While Venice, off the east coast of the mainland of Italy, is famous for a great many things, one of the things it’s most famous for is its insane crowding problem. In the high season, throngs of tourists are crammed shoulder to shoulder among the historic buildings to see the famous Rialto Bridge or Saint Mark’s Square. While Venice has made moves to lessen the strain on their ancient streets both with banning cruise ships from it’s port and harbor, and instating a fee for day trippers, I still believe that the essence of a city is better absorbed through its local streets. With that in mind, check our our complete packing guide for Italy and pack your bags, hop on a flight, throw out your standard itinerary and find the real city through these top things to see in Venice that you won’t find in your guide books.
The Lesser Known Islands of Venice
Everyone will tell you that one of the top things to see in Venice is the Island of Murano. Yes, BUT, that’s the same advice everyone gets. While the rest of the tourists board ferries to jam-packed Murano, consider checking out some of the lesser known islands surrounding Venice. Burano is a bustling fishing village filled with bright, colorful houses. Hub to Venice’s second most famous export, Venetian lace, you can find a museum dedicated to lacemaking here. There’s also it’s own leaning tower on Burano Square. With the local fishing industry, be sure to dine on some fish in one of the local restaurants.
For a quieter day, and to see the history of the region in a more untouched manner, head out to Torcello. Formerly home to around 20,000 people, only about a dozen residents remain. Sweeping views of Burano can be had from the top of the bell tower.

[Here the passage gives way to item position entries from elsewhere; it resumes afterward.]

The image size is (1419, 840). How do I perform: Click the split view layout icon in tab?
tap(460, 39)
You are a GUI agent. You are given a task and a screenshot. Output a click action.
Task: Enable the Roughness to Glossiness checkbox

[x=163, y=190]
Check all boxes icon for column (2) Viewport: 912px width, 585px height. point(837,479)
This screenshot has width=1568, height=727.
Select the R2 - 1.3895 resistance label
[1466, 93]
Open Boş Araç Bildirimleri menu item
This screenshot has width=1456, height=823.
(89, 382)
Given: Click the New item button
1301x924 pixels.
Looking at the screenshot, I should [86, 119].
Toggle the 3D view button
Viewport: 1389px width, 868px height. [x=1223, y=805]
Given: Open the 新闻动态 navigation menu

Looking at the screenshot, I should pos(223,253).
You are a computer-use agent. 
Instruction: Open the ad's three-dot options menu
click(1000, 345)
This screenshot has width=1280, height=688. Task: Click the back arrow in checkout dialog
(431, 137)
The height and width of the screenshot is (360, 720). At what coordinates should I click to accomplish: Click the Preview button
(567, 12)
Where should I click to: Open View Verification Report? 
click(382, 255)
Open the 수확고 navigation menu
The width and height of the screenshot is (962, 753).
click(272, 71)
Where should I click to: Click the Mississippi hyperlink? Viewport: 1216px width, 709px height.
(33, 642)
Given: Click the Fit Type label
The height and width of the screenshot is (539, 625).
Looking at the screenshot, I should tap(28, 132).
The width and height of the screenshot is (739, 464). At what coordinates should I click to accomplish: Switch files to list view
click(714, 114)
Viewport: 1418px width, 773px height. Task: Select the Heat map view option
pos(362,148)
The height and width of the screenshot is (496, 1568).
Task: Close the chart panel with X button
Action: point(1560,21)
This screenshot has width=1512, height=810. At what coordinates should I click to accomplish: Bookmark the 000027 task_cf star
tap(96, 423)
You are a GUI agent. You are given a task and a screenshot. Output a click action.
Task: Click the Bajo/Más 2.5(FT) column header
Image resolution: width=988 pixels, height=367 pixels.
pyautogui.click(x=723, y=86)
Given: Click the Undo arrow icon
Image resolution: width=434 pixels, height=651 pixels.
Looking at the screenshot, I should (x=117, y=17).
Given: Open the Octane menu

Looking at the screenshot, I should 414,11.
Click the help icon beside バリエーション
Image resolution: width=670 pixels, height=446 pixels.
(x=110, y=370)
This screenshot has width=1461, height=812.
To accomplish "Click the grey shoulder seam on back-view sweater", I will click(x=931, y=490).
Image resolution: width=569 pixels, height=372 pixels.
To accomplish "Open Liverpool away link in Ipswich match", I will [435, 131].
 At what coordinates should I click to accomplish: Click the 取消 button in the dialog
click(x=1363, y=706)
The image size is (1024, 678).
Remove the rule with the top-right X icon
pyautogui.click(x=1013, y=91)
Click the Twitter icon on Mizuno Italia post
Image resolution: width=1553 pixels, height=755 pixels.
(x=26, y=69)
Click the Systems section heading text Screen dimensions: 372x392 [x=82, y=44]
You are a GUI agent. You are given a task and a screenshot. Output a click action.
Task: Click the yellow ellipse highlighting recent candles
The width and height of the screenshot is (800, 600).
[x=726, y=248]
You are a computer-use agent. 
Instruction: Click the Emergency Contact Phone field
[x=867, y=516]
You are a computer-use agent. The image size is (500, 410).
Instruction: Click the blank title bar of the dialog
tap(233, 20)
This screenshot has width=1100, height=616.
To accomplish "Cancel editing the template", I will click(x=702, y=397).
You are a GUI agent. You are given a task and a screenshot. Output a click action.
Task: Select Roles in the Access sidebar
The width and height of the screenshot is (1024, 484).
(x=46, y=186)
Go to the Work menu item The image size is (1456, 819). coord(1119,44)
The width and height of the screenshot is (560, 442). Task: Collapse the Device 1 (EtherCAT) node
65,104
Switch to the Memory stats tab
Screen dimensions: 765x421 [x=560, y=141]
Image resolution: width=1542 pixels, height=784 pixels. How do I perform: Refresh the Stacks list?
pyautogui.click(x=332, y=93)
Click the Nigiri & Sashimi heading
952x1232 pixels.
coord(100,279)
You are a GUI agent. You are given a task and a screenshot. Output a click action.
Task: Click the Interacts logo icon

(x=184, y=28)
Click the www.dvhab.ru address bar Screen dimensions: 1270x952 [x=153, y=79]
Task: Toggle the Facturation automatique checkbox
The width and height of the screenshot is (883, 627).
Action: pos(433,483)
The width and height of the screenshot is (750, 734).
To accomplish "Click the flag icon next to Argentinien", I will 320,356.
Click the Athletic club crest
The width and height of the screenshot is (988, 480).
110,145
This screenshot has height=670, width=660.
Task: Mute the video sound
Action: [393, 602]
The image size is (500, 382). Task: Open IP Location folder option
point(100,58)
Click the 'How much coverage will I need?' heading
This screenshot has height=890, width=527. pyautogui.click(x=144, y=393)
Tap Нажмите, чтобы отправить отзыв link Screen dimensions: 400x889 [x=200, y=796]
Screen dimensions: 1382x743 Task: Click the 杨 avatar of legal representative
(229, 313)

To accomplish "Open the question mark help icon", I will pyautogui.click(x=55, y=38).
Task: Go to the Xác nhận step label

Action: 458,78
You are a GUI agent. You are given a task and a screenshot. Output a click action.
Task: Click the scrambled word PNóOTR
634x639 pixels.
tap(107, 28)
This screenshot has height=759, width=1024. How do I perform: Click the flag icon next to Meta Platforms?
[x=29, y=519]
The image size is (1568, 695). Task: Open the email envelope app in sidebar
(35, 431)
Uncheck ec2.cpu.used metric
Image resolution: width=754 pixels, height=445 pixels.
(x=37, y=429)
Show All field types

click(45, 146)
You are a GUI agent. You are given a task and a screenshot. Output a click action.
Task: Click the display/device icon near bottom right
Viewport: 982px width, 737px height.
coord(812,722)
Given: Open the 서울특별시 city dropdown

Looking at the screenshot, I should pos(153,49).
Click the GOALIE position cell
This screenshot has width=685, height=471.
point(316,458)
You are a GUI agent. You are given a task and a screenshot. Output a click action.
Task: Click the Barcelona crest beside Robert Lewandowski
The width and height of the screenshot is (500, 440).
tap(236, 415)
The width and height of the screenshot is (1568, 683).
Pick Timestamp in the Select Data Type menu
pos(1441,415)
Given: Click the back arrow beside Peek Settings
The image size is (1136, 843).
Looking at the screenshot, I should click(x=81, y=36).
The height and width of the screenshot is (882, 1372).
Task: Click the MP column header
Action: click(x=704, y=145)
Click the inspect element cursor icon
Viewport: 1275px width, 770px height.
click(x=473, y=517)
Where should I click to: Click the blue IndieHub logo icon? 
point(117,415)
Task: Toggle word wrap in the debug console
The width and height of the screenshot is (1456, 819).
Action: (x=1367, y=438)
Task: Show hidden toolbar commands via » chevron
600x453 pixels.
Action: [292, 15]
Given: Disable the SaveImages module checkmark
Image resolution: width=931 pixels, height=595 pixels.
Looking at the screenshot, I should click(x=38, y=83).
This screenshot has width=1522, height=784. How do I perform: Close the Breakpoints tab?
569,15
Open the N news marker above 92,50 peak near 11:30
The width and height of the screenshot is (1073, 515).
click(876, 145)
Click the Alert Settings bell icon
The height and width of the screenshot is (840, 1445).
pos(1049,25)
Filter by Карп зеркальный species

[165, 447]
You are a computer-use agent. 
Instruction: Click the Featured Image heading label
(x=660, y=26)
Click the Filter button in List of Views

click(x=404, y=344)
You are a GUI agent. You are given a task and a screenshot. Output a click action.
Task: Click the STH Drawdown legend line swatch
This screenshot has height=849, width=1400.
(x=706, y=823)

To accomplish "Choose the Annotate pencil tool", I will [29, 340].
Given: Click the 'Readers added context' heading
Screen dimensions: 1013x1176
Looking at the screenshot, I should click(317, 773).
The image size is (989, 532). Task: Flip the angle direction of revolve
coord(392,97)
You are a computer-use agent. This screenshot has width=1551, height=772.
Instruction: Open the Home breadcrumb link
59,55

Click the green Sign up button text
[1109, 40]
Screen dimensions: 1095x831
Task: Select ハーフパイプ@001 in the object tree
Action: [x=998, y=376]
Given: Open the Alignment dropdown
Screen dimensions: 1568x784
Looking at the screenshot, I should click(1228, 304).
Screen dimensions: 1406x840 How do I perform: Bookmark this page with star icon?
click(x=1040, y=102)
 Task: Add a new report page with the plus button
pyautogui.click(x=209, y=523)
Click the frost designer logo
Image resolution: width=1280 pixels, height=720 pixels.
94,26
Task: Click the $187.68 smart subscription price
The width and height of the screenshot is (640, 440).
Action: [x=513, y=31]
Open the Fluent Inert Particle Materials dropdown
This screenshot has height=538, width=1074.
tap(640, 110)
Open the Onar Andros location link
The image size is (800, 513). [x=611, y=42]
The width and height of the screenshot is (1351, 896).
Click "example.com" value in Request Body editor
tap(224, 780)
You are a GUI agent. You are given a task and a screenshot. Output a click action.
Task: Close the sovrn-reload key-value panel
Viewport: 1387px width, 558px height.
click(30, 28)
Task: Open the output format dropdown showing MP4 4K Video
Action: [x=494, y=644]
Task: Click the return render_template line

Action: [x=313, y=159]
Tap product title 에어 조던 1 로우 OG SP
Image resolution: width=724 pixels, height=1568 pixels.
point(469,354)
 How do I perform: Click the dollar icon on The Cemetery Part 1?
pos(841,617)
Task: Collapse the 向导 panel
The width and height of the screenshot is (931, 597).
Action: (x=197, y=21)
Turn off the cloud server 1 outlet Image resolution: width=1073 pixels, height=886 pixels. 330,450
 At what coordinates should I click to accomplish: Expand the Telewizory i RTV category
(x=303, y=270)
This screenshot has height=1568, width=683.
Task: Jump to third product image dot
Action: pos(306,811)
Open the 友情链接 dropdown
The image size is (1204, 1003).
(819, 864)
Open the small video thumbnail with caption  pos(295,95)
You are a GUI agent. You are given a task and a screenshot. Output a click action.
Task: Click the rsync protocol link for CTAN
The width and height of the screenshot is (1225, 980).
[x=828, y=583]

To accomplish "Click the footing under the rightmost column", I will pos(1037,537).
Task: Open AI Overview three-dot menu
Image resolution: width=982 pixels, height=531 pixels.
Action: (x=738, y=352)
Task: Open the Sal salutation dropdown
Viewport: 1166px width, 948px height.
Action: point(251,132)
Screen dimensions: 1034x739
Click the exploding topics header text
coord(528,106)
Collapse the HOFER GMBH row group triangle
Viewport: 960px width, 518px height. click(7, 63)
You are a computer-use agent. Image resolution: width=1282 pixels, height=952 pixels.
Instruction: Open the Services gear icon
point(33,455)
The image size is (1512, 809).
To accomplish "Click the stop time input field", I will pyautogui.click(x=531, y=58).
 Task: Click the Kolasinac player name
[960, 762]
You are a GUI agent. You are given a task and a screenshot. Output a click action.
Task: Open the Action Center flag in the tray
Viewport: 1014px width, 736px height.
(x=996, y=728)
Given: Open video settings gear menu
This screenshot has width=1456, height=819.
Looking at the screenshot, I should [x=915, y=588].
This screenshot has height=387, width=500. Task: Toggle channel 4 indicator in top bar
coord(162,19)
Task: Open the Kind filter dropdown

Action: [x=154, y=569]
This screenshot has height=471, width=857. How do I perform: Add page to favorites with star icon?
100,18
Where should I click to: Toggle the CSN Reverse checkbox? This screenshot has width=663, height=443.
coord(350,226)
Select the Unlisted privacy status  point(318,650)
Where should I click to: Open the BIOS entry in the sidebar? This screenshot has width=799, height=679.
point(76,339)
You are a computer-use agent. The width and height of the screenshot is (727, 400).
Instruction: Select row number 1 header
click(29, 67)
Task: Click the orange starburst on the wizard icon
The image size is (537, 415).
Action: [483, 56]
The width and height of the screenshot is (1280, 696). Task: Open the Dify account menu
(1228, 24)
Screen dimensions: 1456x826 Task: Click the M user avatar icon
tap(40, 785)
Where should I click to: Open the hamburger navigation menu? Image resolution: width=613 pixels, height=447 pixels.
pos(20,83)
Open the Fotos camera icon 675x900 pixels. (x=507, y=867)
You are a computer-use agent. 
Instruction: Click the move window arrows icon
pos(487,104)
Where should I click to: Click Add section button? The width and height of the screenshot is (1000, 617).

A general rule of thumb, when visiting a foreign country, if someone is out on the street luring you in to eat, you probably don’t want to eat there. The food is almost always going to be sub-par, and almost always overpriced. For a quick bite, if you’re sightseeing close to the Rialto Bridge, seek out the local’s favorite Rosticceria Gilson. Tucked into the tiny Calle de la Bissa off of the jam-packed Campo San Bartolomeo, a mere block off of the bridge, you’ll find this deli-style spot with quick bites that are a sheer delight for the taste buds AND your wallet.
Campo Santa Margherita
Tucked into the Dorsoduro neighborhood, close to the university sits the Campo Santa Margherita. Still relatively unknown to the majority of tourists who tend to stay in the San Polo and San Marco neighborhoods, it’s a place to experience a classic Venetian square without the press of tourists clicking away on their cameras around you. By day, an open air market, and by night, it’s a lively scene with locals’ bars and restaurants (read: not overpriced and crammed with tourists).
Libreria Alto Acqua
While this is less unknown these days, it’s still a bit tricky to find, and is well worth the effort to seek this one-of-a-kind spot out. Located canal-side, you’ll find books stacked up in old gondolas, bathtubs, and other solid-bottomed vessels. With a name that translates, essentially, into “High Water Bookcase”, it makes sense. Due to its location on the canal, this shop has had to combat floods more than once. Its storage systems are meant to rise with the water, keeping the books safe. There’s truly not another bookseller in the world like it. Absolutely worth the effort to find it. Also – do say high to the resident kitties!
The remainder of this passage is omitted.